The safety and security of our plants is certainly at the forefront of these trends, “and many of you are under mounting pressure to ensure your plants are safe and your products meet the necessary standards for quality and purity,” continued Batra.
Batra identified asset management as another huge trend that touches everything from lowering operating costs and maintaining uptime to integrating systems and networks from different vendors and even different eras, all to achieve increases in productivity.
“So at a time of expensive power and global pressures, how does technology help you run your plants more profitably and safely and in a way that is sustainable for the environment?” asked Batra. “These are topics that stand out in the daily news and confront you every day, but they’re also driving our agendas and priorities and forcing us to take a hard look at how we run our plants and decide on the technologies that are in them.”
Summarizing the company’s R&D agenda, Batra said Siemens bases its core research on key economic trends that are just forming or already in play, so the company can engage in market-ready research with universities, the private sector and in its own facilities. “Our own research initiatives involve 32,500 employees, of which 23% are in the U.S., 12% in Asia and 36% in Germany, with an annual investment of US$ 6.1 billion, which make us the largest R&D investor in electrical and electronics engineering globally.” This, added Batra, is part of the very fabric of Siemens.
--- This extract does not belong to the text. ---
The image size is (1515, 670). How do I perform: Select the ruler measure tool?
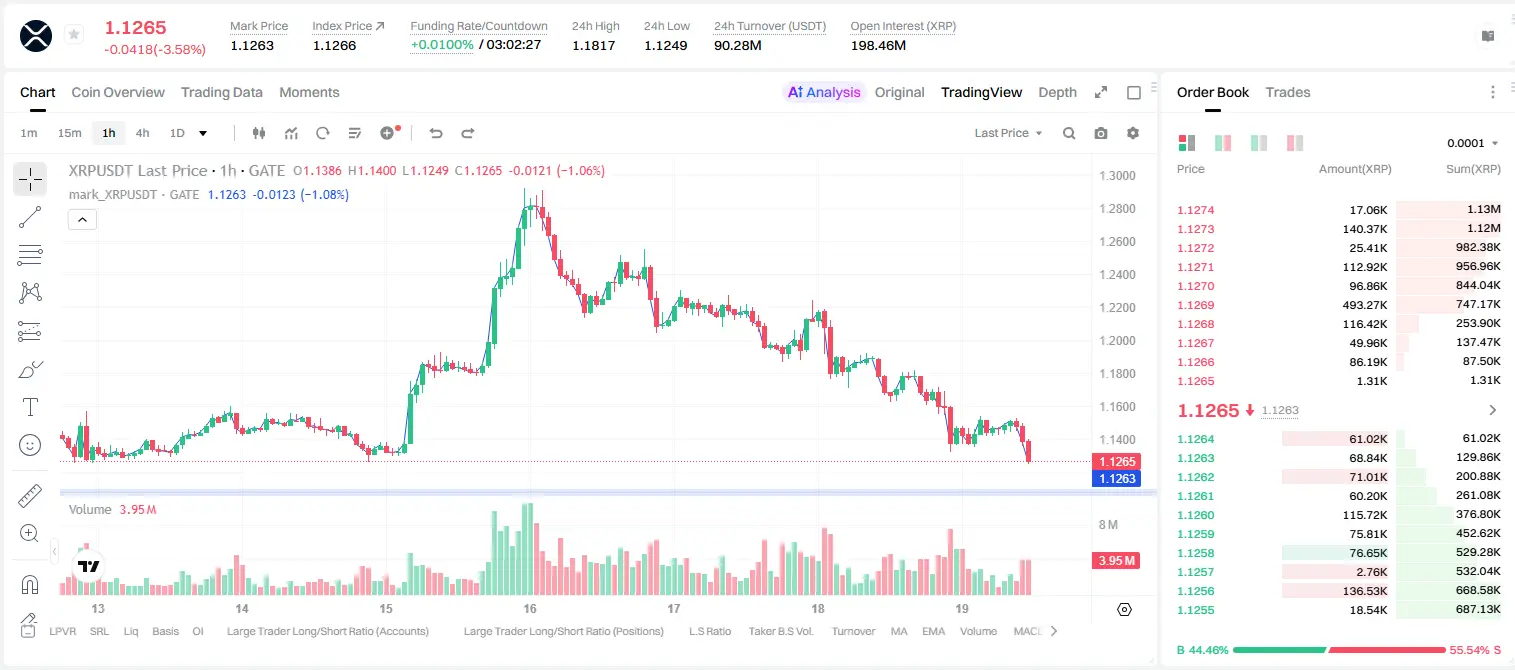(x=30, y=495)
“It’s a staggering fact that motors driving conveyors, belts and pumps are responsible for 70% of all industrial power consumption globally,” explained Batra. “And yet until recently, most plants didn’t pay much attention to this because the cost and the price of energy made it less than 2% of overall operating costs.” Unless you were smelting aluminum or making glass,” said Batra, this just wasn’t on the radar. “But now making use of software that can analyze motor efficiency is an important tool for any plant, and Siemens now has products that could save anywhere between 10% and 50% of power consumption,” stated Batra. “And with 20 million motors in use globally, optimizing their performance could have huge influences on CO2 emissions globally.”
Batra also commented on Siemens efforts to help manufacturers migrate legacy systems successfully with levels of security that couldn’t be envisioned 20 years ago, and on the company’s ability to integrate systems from multiple vendors, some of whom are no longer around. He pointed to Astra-Zeneca as having modernized and added functionality to a 20-year-old clean-in-place (CIP) system for which parts were hard to find and for which compliance was becoming more difficult. This was accomplished in part “with Siemens’ approach to provide a safe migration strategy that has a stepwise, adaptable and flexible approach.”
Near the end of his address, he pointed to the Profibus and Profinet protocols as enablers of a continuing communications revolution. Batra looked back a decade asking, “Did you imagine you’d sit in a coffee shop with your laptop open and have the capability to view critical KPIs wirelessly? That’s what I mean when I talk about the power of network topology.”